George Moore’s novel of the 1890s, Esther Waters, is a work of naturalism, an attempt both to show and to explain life in the period.  Esther is a servant, initially on a horse-racing estate in the south of England.  After she becomes pregnant, she leaves for London where she struggles to bring up her baby alone. Throughout the book, there are many vivid depictions of working-class life and much to ponder about many aspects of the history of childhood and food

The diet of the jockeys

One of the jockeys on the estate is known as ‘The Demon’.  He is described as  ‘a boy’ although we are not sure exactly how old he is.  As he must keep his weight down to six stone, he is  allowed to eat very little. He is given doses of salts and castor oil to purge his system and is forced to go on long arduous walks  to make him to sweat excessively.  His consequent lack of strength affects his ability to perform in  a crucial race. 

 

Family mealtimes

It is very noticeable in Esther Waters that children and parents do not eat an evening meal together.  The children eat something light – perhaps tea and toast – around 5’o’clock.  When father comes home (from work or otherwise) he is served the most nutritious meal that can be provided.
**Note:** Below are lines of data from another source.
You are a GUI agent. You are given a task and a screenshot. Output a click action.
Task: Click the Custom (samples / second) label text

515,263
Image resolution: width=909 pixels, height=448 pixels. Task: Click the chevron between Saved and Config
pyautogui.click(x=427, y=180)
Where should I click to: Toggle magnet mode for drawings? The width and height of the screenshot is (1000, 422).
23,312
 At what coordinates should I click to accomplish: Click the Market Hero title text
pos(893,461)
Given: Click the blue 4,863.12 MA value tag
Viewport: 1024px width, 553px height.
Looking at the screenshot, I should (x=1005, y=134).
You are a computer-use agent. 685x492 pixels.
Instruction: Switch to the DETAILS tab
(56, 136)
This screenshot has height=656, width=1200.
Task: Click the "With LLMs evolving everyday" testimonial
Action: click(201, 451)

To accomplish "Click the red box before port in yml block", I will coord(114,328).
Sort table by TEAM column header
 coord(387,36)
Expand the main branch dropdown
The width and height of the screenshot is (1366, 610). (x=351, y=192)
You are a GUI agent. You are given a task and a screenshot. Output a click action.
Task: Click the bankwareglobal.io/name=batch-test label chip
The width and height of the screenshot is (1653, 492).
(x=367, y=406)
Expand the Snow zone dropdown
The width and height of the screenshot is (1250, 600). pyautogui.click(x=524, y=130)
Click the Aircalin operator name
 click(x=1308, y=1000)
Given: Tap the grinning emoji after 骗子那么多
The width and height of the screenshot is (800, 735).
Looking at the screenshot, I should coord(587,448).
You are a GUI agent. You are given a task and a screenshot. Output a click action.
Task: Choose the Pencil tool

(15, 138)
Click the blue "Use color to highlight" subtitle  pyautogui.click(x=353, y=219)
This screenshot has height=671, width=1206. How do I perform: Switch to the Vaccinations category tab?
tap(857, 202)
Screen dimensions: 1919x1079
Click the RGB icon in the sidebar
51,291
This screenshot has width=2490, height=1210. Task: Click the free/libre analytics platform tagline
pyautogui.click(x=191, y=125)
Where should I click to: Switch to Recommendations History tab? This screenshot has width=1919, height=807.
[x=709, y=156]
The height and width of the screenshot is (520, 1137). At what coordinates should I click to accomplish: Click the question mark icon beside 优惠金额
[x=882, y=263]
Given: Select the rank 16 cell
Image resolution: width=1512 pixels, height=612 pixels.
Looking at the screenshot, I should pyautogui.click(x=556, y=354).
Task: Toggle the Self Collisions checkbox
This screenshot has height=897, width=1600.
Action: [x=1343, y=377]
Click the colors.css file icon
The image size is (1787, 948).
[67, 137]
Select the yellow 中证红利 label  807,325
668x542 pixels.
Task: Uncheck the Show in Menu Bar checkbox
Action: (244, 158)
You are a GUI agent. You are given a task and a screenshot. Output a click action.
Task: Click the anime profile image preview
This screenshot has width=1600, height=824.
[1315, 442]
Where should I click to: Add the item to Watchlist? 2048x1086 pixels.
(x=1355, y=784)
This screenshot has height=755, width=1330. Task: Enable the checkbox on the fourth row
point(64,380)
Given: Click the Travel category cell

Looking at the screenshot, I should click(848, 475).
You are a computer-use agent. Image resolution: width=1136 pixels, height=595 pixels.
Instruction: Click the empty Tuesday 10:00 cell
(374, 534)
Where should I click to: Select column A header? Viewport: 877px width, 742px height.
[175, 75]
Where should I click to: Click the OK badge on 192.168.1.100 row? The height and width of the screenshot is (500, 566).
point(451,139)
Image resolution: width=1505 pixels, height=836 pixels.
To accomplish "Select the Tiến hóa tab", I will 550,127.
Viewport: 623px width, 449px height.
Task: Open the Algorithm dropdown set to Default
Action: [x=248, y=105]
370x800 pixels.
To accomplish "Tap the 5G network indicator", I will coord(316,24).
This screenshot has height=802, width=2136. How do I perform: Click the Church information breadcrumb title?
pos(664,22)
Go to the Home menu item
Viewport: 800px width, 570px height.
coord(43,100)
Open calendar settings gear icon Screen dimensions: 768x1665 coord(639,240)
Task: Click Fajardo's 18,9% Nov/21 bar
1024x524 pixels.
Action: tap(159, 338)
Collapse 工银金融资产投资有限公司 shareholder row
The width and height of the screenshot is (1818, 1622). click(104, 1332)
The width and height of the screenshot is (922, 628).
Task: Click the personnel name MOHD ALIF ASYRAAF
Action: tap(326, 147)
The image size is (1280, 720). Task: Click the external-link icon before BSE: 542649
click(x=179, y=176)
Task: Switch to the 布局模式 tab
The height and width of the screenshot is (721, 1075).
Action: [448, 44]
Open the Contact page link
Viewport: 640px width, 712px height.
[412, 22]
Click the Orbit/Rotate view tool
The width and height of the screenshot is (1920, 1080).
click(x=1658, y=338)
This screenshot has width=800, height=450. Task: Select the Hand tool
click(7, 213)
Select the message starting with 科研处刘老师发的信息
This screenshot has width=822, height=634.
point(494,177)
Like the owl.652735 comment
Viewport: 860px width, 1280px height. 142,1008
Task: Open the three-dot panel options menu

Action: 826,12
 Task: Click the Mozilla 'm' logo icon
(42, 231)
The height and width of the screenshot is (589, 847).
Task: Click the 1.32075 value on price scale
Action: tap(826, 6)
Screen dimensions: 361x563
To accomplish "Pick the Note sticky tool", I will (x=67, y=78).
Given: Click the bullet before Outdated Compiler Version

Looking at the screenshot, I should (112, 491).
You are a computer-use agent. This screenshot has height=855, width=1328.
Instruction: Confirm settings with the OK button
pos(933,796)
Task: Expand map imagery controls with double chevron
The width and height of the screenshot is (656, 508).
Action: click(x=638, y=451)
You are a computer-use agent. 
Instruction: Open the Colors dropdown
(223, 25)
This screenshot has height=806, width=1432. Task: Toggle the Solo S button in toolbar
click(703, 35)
Esther’s brothers and sisters watch Father eating his steak ‘regretting that none of them ever had suppers like that’.  In this novel, we don’t see the mothers eating anything at all.

 

Wet nursing

Esther takes a position as a wet nurse (a nurse who breastfeeds a child who is not her own) in order to save herself and her boy from the workhouse.  Although it is not quite made explicit, we are led to believe that her employer has chosen not to breastfeed for reasons of fashion rather than practical necessity.  Esther must spend most of her wages on sending her own child to live with a ‘baby farmer’ to be fed on animal milk mixed with water. The children of the two previous wet nurses in the house have died from experiencing similar treatment. Moore pulls no punches: ‘The children of two poor girls had been sacrificed so that this rich woman’s child might be saved’.  Even more alarmingly, the baby farmer offers Esther the chance to pay five pounds to have the child ‘adopted’ so as to cause her no more trouble; everyone concerned is fully aware that this is fact means murdered.   

 

Is a novel a good source of information?

Moore himself did not come from ‘the servant class’ and therefore could not be writing from direct experience - so how do the depictions relate to actual working-class lives at the end of the Victorian period? The Demon’s fate would indeed seem to resonate with the experiences of real life apprentice and adult jockeys– ‘wasting’ was a major factor in the deaths of many of them (Carter, 2012). On the other hand, Tess O’Toole has suggested that the use of wet nurses had declined significantly by the 1890s and the fierce controversies that had ranged about them were less significant than they had been (O’Toole, 1996). Ultimately, this remains a work of fiction – but Moore’s moving and powerful depictions of these situations are worth reading for the questions and ideas that they provoke us to explore. 

 

References

Carter, N. (2012), Medicine, Sport and the Body: A Historical Perspective, London: Bloomsbury  

Moore, G. (1899, first edition 1894), Esther Waters, Oxford: Oxford University Press.

O'Toole. T. (1996). "The Servant's Body: The Victorian Wet-Nurse and George Moore's Esther Waters", Women's Studies 25, 329-349.